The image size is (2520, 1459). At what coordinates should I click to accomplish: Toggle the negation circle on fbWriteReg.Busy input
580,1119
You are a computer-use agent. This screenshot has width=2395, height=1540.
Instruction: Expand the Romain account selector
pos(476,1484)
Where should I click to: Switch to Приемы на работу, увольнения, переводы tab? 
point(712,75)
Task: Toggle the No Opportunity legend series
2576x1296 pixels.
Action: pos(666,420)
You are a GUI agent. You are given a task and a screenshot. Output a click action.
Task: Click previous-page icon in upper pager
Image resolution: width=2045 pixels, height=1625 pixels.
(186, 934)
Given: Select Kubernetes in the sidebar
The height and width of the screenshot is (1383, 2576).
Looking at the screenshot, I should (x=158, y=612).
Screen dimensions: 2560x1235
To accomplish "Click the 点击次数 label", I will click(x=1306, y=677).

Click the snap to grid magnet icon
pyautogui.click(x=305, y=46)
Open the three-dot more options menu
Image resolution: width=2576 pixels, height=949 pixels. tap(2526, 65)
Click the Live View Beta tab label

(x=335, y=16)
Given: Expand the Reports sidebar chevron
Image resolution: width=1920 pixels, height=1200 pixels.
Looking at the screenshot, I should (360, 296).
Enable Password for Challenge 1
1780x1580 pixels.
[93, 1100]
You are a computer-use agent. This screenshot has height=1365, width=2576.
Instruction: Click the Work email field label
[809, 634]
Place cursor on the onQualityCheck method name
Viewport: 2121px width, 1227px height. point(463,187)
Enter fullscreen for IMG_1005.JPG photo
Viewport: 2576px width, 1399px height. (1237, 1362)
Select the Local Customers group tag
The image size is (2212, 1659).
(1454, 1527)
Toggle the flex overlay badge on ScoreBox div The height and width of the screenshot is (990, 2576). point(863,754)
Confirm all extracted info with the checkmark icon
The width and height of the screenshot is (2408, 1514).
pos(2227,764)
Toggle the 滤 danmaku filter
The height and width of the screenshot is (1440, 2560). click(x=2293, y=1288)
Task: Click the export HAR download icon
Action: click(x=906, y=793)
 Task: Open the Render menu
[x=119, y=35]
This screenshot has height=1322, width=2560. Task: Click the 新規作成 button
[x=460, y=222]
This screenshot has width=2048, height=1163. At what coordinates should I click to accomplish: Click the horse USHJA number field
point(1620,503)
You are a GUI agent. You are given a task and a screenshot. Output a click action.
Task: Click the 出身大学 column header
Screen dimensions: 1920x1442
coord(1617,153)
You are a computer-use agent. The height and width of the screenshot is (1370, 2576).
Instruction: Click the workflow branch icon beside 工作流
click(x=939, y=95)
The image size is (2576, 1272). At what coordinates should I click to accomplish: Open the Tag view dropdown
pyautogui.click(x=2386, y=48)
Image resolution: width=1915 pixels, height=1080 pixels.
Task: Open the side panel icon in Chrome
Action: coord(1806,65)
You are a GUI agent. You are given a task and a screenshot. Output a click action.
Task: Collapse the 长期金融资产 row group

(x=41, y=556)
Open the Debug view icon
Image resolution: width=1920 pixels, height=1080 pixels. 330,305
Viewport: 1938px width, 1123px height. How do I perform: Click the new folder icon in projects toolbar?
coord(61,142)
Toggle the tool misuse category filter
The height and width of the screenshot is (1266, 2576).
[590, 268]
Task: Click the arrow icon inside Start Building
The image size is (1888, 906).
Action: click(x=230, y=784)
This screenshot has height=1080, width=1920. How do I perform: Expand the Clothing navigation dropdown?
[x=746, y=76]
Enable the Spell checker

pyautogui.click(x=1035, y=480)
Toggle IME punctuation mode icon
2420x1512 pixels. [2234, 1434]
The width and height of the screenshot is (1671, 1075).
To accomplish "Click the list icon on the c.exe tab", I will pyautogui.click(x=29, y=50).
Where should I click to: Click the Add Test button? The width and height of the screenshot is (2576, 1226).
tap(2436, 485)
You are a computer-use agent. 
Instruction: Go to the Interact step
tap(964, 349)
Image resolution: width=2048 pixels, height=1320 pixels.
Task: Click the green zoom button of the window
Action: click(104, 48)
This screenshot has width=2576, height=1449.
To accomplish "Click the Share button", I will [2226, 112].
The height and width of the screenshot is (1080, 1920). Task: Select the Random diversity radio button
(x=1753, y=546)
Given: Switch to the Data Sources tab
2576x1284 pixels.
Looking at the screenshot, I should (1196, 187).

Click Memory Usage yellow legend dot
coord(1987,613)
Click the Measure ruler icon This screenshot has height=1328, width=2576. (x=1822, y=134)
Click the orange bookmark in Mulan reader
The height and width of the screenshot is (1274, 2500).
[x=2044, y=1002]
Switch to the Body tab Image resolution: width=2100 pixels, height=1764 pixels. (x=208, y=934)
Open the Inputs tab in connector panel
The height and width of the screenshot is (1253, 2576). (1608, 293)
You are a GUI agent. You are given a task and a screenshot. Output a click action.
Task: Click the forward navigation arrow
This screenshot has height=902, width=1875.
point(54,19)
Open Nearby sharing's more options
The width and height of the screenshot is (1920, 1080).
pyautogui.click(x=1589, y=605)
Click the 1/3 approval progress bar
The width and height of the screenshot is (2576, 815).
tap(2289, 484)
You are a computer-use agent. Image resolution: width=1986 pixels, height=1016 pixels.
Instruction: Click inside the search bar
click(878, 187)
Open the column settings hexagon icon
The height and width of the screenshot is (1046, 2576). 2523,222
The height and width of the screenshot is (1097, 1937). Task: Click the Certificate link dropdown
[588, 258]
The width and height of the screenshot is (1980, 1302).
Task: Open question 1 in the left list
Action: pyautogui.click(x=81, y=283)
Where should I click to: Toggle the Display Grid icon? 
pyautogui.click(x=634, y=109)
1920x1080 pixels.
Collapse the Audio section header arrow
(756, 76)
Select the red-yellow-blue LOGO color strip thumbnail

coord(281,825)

TASK STATEMENT: Keeping every line exactly as it is, copy all the records.

RESPONSE FOR THIS EXERCISE:
The image size is (2520, 1459). At what coordinates should I click to accomplish: Toggle the negation circle on fbWriteReg.Busy input
580,1119
You are a computer-use agent. This screenshot has width=2395, height=1540.
Instruction: Expand the Romain account selector
pos(476,1484)
Where should I click to: Switch to Приемы на работу, увольнения, переводы tab? 
point(712,75)
Task: Toggle the No Opportunity legend series
2576x1296 pixels.
Action: pos(666,420)
You are a GUI agent. You are given a task and a screenshot. Output a click action.
Task: Click previous-page icon in upper pager
Image resolution: width=2045 pixels, height=1625 pixels.
(186, 934)
Given: Select Kubernetes in the sidebar
The height and width of the screenshot is (1383, 2576).
Looking at the screenshot, I should (x=158, y=612).
Screen dimensions: 2560x1235
To accomplish "Click the 点击次数 label", I will click(x=1306, y=677).

Click the snap to grid magnet icon
pyautogui.click(x=305, y=46)
Open the three-dot more options menu
Image resolution: width=2576 pixels, height=949 pixels. tap(2526, 65)
Click the Live View Beta tab label

(x=335, y=16)
Given: Expand the Reports sidebar chevron
Image resolution: width=1920 pixels, height=1200 pixels.
Looking at the screenshot, I should (360, 296).
Enable Password for Challenge 1
1780x1580 pixels.
[93, 1100]
You are a computer-use agent. This screenshot has height=1365, width=2576.
Instruction: Click the Work email field label
[809, 634]
Place cursor on the onQualityCheck method name
Viewport: 2121px width, 1227px height. point(463,187)
Enter fullscreen for IMG_1005.JPG photo
Viewport: 2576px width, 1399px height. (1237, 1362)
Select the Local Customers group tag
The image size is (2212, 1659).
(1454, 1527)
Toggle the flex overlay badge on ScoreBox div The height and width of the screenshot is (990, 2576). point(863,754)
Confirm all extracted info with the checkmark icon
The width and height of the screenshot is (2408, 1514).
pos(2227,764)
Toggle the 滤 danmaku filter
The height and width of the screenshot is (1440, 2560). click(x=2293, y=1288)
Task: Click the export HAR download icon
Action: click(x=906, y=793)
 Task: Open the Render menu
[x=119, y=35]
This screenshot has height=1322, width=2560. Task: Click the 新規作成 button
[x=460, y=222]
This screenshot has width=2048, height=1163. At what coordinates should I click to accomplish: Click the horse USHJA number field
point(1620,503)
You are a GUI agent. You are given a task and a screenshot. Output a click action.
Task: Click the 出身大学 column header
Screen dimensions: 1920x1442
coord(1617,153)
You are a computer-use agent. The height and width of the screenshot is (1370, 2576).
Instruction: Click the workflow branch icon beside 工作流
click(x=939, y=95)
The image size is (2576, 1272). At what coordinates should I click to accomplish: Open the Tag view dropdown
pyautogui.click(x=2386, y=48)
Image resolution: width=1915 pixels, height=1080 pixels.
Task: Open the side panel icon in Chrome
Action: coord(1806,65)
You are a GUI agent. You are given a task and a screenshot. Output a click action.
Task: Collapse the 长期金融资产 row group

(x=41, y=556)
Open the Debug view icon
Image resolution: width=1920 pixels, height=1080 pixels. 330,305
Viewport: 1938px width, 1123px height. How do I perform: Click the new folder icon in projects toolbar?
coord(61,142)
Toggle the tool misuse category filter
The height and width of the screenshot is (1266, 2576).
[590, 268]
Task: Click the arrow icon inside Start Building
The image size is (1888, 906).
Action: click(x=230, y=784)
This screenshot has height=1080, width=1920. How do I perform: Expand the Clothing navigation dropdown?
[x=746, y=76]
Enable the Spell checker

pyautogui.click(x=1035, y=480)
Toggle IME punctuation mode icon
2420x1512 pixels. [2234, 1434]
The width and height of the screenshot is (1671, 1075).
To accomplish "Click the list icon on the c.exe tab", I will pyautogui.click(x=29, y=50).
Where should I click to: Click the Add Test button? The width and height of the screenshot is (2576, 1226).
tap(2436, 485)
You are a computer-use agent. 
Instruction: Go to the Interact step
tap(964, 349)
Image resolution: width=2048 pixels, height=1320 pixels.
Task: Click the green zoom button of the window
Action: click(104, 48)
This screenshot has width=2576, height=1449.
To accomplish "Click the Share button", I will [2226, 112].
The height and width of the screenshot is (1080, 1920). Task: Select the Random diversity radio button
(x=1753, y=546)
Given: Switch to the Data Sources tab
2576x1284 pixels.
Looking at the screenshot, I should (1196, 187).

Click Memory Usage yellow legend dot
coord(1987,613)
Click the Measure ruler icon This screenshot has height=1328, width=2576. (x=1822, y=134)
Click the orange bookmark in Mulan reader
The height and width of the screenshot is (1274, 2500).
[x=2044, y=1002]
Switch to the Body tab Image resolution: width=2100 pixels, height=1764 pixels. (x=208, y=934)
Open the Inputs tab in connector panel
The height and width of the screenshot is (1253, 2576). (1608, 293)
You are a GUI agent. You are given a task and a screenshot. Output a click action.
Task: Click the forward navigation arrow
This screenshot has height=902, width=1875.
point(54,19)
Open Nearby sharing's more options
The width and height of the screenshot is (1920, 1080).
pyautogui.click(x=1589, y=605)
Click the 1/3 approval progress bar
The width and height of the screenshot is (2576, 815).
tap(2289, 484)
You are a computer-use agent. Image resolution: width=1986 pixels, height=1016 pixels.
Instruction: Click inside the search bar
click(878, 187)
Open the column settings hexagon icon
The height and width of the screenshot is (1046, 2576). 2523,222
The height and width of the screenshot is (1097, 1937). Task: Click the Certificate link dropdown
[588, 258]
The width and height of the screenshot is (1980, 1302).
Task: Open question 1 in the left list
Action: pyautogui.click(x=81, y=283)
Where should I click to: Toggle the Display Grid icon? 
pyautogui.click(x=634, y=109)
1920x1080 pixels.
Collapse the Audio section header arrow
(756, 76)
Select the red-yellow-blue LOGO color strip thumbnail

coord(281,825)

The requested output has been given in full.